Un caméléon. Véritable Docteur Jekyll et Mister Hyde, Michel Lambin est une personnalité bien difficile à cerner. "Adorable, blagueur, enjoué, travailleur pour beaucoup, Lambin n'est pas 'l'archétype du tueur en série' pour les policiers spécialisés en matière criminelle", écrivait Nice-Matin en mai 2011, lors de son premier procès pour l'assassinat de Jean-Michel Guerrée. Tour à tour charcutier, électricien et braqueur en région parisienne, puis hôtelier à Grasse avant d'entamer la production de fromages en Paca, Michel Lambin est aussi passionné de plongée, de spéléologie et d'archéologie. Un "roc", touche-à-tout, fréquentant tous les milieux, y compris donc celui du banditisme.
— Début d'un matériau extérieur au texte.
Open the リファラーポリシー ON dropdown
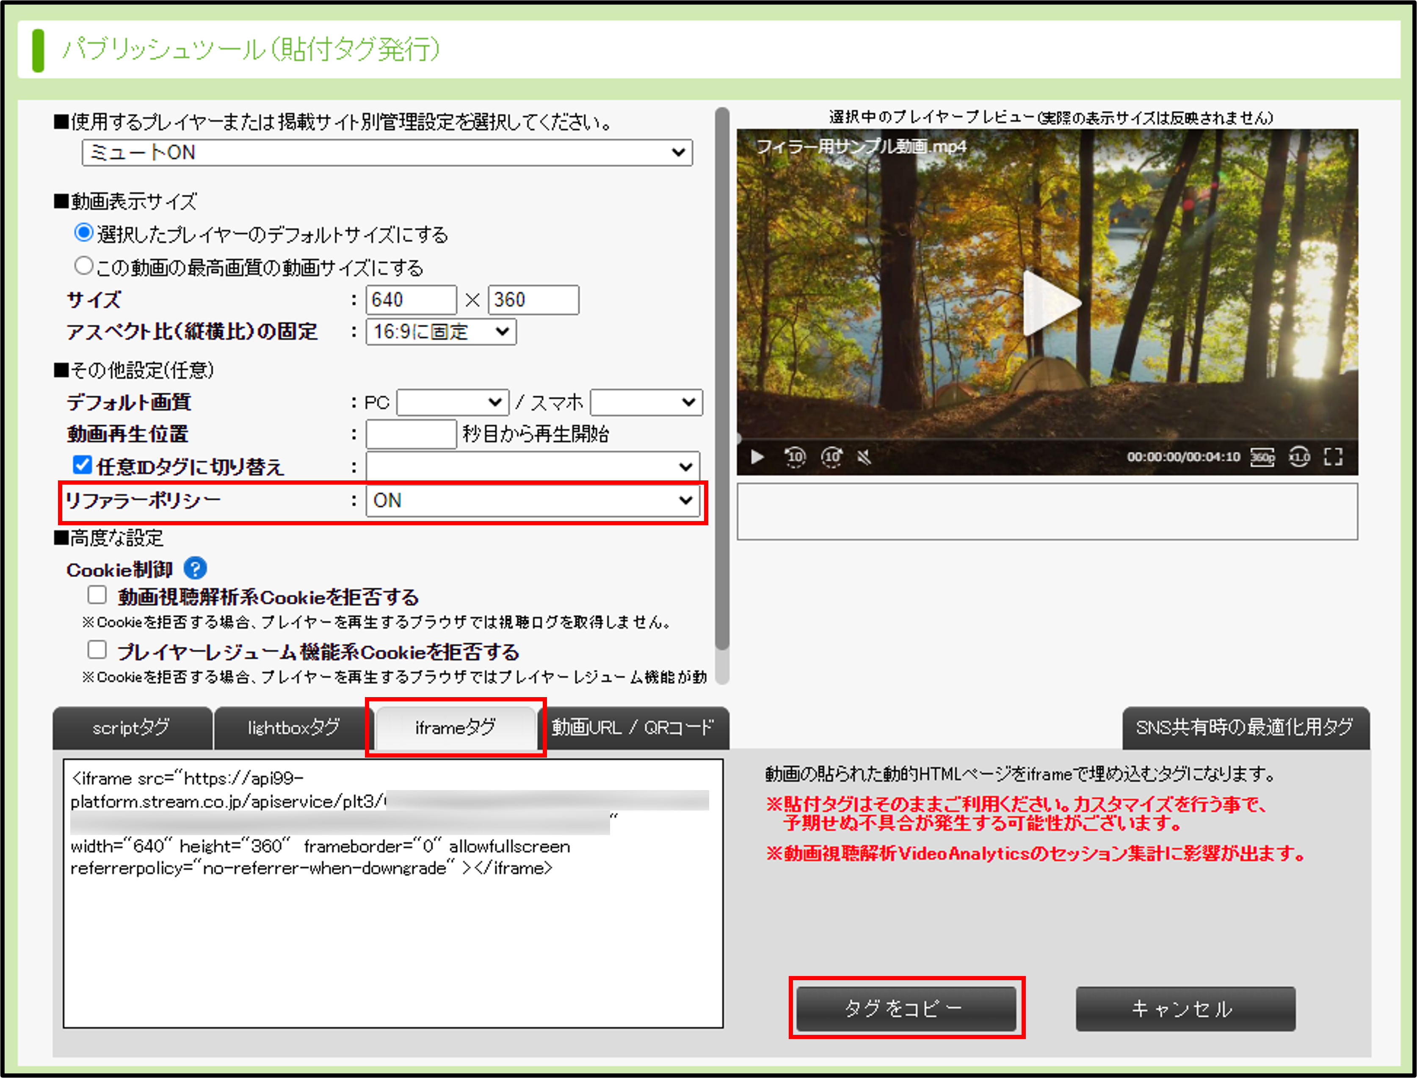The image size is (1417, 1078). pyautogui.click(x=533, y=501)
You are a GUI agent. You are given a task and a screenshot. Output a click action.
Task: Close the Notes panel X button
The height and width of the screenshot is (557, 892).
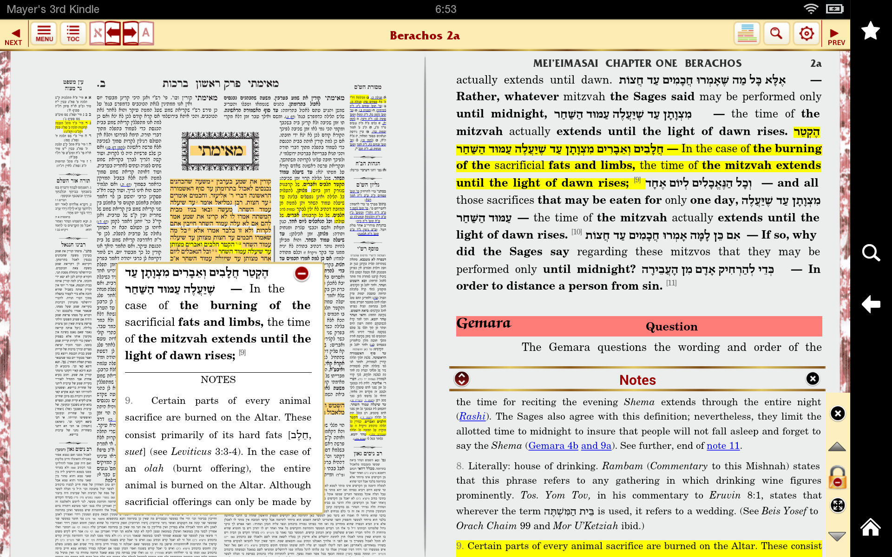click(813, 379)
Lors du procès du meurtre de Jean-Michel Guerré, la carapace du berger azuréen s'était fêlée quand l'expert psychiatre, qui retraçait son passé, avait évoqué la mort brutale de son fils de 26 ans dans un accident de moto. C'est à ce moment que Michel Lambin avait craqué, admettant avoir fait feu à deux reprises sur le braqueur de 37 ans. C'est la seule et unique fois que Michel Lambin a reconnu sa culpabilité. Aujourd'hui, il maintient son innocence pour l'assassinat du gardien d'école.

De gros problèmes de santé et un procès exceptionnel. Désormais, Michel Lambin n'a plus la force physique qu'on lui connaissait. Atteint d'une sciatique paralysante, il passera son procès alité dans le box des accusés - une première en France - et les audiences ne dépasseront pas quatre heures par jour, entrecoupées d'une pause. "Il a toute sa tête mais est assez amoindri car il prend énormément de médicaments anti-douleur", explique son avocate Me Isabelle Gortina. Pour ce procès, qui durera jusqu'au 22 décembre, elle plaidera l'acquittement.